Futhark in the browser

Posted on August 26, 2021

If something exists, then it will eventually also exist in the browser. That’s just how the world works these days. Thanks to the work of Philip Lassen, you can now run Futhark in your browser. In this post I will discuss how we made this work, why it’s not yet as useful as one might hope (tldr: no GPU support yet), and how we hope to eventually make it truly useful. The full details on the current design are in Philip’s MSc thesis.

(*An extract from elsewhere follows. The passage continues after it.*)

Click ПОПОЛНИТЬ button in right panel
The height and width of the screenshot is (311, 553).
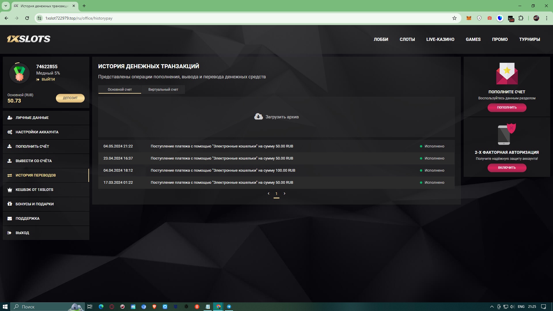click(x=507, y=107)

Originally, languages that wanted to run in the browser had to be compiled to JavaScript. That is fortunately no longer the case. Today, all major browsers support WebAssembly (WASM), a fairly conventional register-based bytecode, which can interoperate with JavaScript. Generating WebAssembly is very similar to generating assembly code. Of course, the Futhark compiler currently generates C (or Python), not assembly. Writing a WASM backend would not be particularly hard, but it would have to be maintained indefinitely. Further, Futhark has a (tiny) runtime system written in C that includes facilities for memory management, profiling, and reporting errors. Not the end of the world, but it would be nice not to have to maintain an entirely new backend.

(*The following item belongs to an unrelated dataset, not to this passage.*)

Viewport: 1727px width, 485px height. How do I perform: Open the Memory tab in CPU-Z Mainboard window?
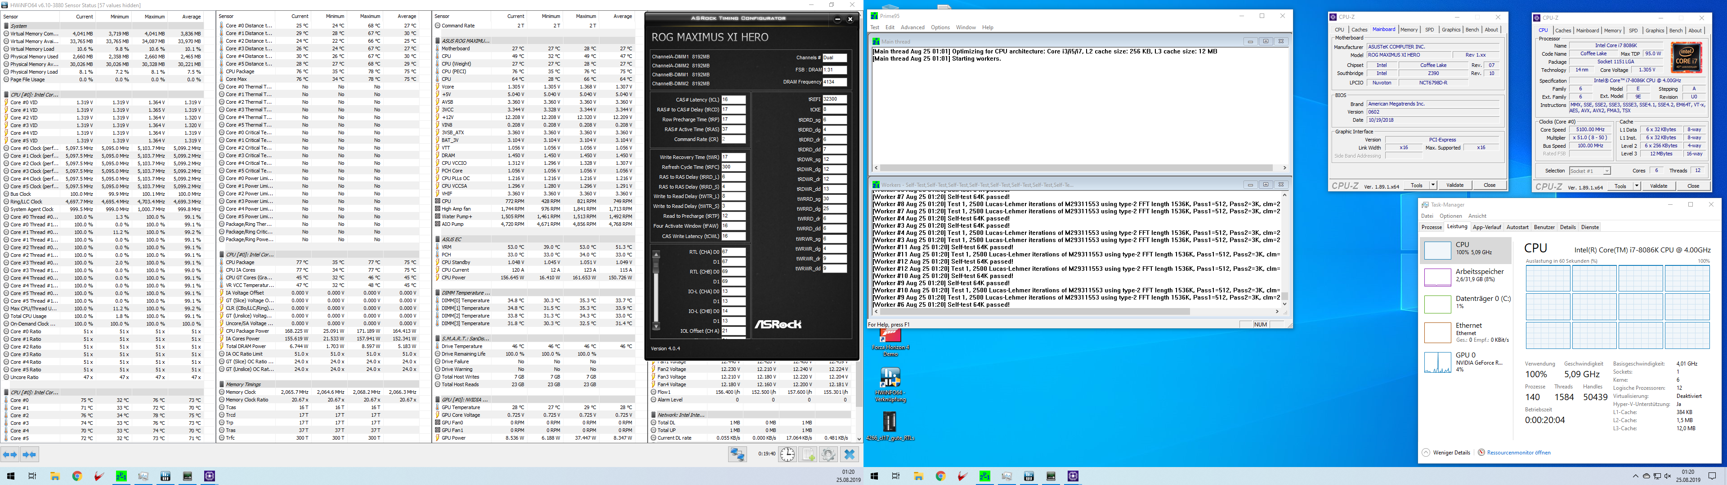1409,30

Fortunately, Emscripten exists. Emscripten is a compiler toolchain that can compile C programs to WASM. In practice, it uses Clang as the C compiler frontend, and then uses LLVM’s WASM backend. Emscripten’s contribution is to glue all these parts together in a way to make it all just work, and also generate low-level JavaScript wrapper code to make the result available. I was uncertain about how well it would work, but it turns out you can mostly just take the output of Futhark’s C code generator, pass it to Emscripten, and get runnable WASM code that can be accessed from JavaScript! There are a few wrinkles (e.g. JavaScript does not directly support 64-bit integers) that need to be papered over in various way (see Philip’s thesis), but nothing particularly onerous.

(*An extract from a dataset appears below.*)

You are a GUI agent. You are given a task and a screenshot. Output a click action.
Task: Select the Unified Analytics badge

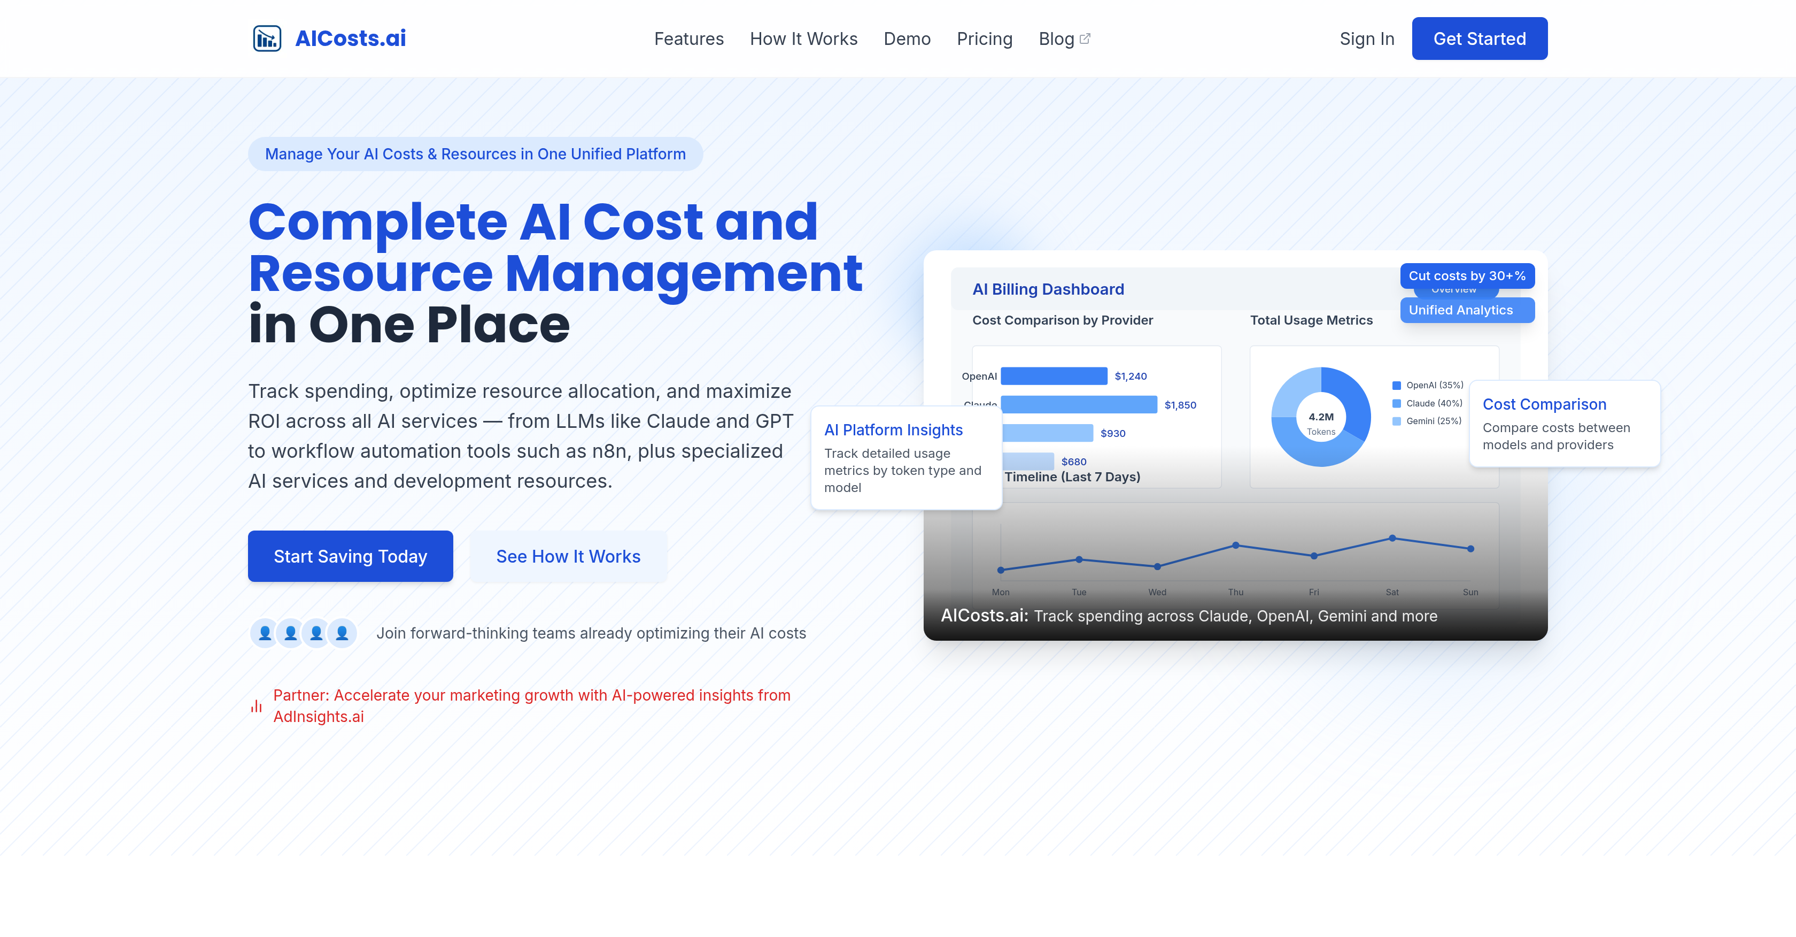click(x=1467, y=310)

Of course, this approach will result in a JavaScript module that exposes the equivalent of Futhark’s C API, including objects that are essentially pointers into the WASM heap. While I can imagine JavaScript programmers must have incredible pain tolerance given the field they are in, even for them this is perhaps a bridge too far. So in truth, the most complicated part of Futhark’s WASM backend is that we automatically generate a relatively idiomatic JavaScript API for the compiled Futhark program.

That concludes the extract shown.